*** Input data ***

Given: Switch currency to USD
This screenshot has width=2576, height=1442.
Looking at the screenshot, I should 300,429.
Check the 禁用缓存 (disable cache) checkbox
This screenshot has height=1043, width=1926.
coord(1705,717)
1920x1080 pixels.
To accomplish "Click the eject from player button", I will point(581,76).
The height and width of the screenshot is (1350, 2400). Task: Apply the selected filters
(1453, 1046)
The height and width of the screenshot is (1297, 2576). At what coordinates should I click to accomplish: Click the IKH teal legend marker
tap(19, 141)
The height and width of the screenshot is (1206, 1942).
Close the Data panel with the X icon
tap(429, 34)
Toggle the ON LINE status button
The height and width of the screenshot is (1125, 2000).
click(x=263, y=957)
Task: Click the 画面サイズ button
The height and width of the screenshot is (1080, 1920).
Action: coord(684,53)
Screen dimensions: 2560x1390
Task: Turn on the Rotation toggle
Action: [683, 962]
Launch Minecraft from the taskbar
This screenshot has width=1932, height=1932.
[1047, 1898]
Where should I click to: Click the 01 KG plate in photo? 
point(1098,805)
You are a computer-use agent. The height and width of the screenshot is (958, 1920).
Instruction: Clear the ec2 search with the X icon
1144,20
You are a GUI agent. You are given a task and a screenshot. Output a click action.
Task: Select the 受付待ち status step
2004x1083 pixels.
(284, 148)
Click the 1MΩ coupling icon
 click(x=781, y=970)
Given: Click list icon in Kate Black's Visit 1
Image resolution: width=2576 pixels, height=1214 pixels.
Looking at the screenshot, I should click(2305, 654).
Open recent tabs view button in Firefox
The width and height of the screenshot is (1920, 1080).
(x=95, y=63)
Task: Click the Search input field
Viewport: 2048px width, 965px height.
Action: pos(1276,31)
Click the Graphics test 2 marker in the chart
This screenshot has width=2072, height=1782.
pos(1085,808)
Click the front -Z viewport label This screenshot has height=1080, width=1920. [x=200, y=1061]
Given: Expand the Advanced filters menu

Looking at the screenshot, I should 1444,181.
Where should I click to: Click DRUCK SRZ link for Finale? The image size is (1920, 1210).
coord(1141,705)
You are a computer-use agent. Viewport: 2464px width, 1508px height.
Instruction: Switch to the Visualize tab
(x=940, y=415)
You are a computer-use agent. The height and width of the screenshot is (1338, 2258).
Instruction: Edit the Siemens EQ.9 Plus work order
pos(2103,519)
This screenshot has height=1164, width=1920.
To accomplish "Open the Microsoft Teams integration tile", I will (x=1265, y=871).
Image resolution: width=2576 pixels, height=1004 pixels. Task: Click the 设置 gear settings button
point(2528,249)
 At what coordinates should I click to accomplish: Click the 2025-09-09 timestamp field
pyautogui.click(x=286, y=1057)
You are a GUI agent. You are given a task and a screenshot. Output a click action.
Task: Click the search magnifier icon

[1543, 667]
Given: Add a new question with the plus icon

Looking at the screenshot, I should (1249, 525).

***

- What is required -
Please output only the lines from the one holding "This screenshot has height=1164, width=1920." to the end of the records, first and last included, exactly as they appear.

- Output of the task -
This screenshot has height=1164, width=1920.
To accomplish "Open the Microsoft Teams integration tile", I will (x=1265, y=871).
Image resolution: width=2576 pixels, height=1004 pixels. Task: Click the 设置 gear settings button
point(2528,249)
 At what coordinates should I click to accomplish: Click the 2025-09-09 timestamp field
pyautogui.click(x=286, y=1057)
You are a GUI agent. You are given a task and a screenshot. Output a click action.
Task: Click the search magnifier icon

[1543, 667]
Given: Add a new question with the plus icon

Looking at the screenshot, I should (1249, 525).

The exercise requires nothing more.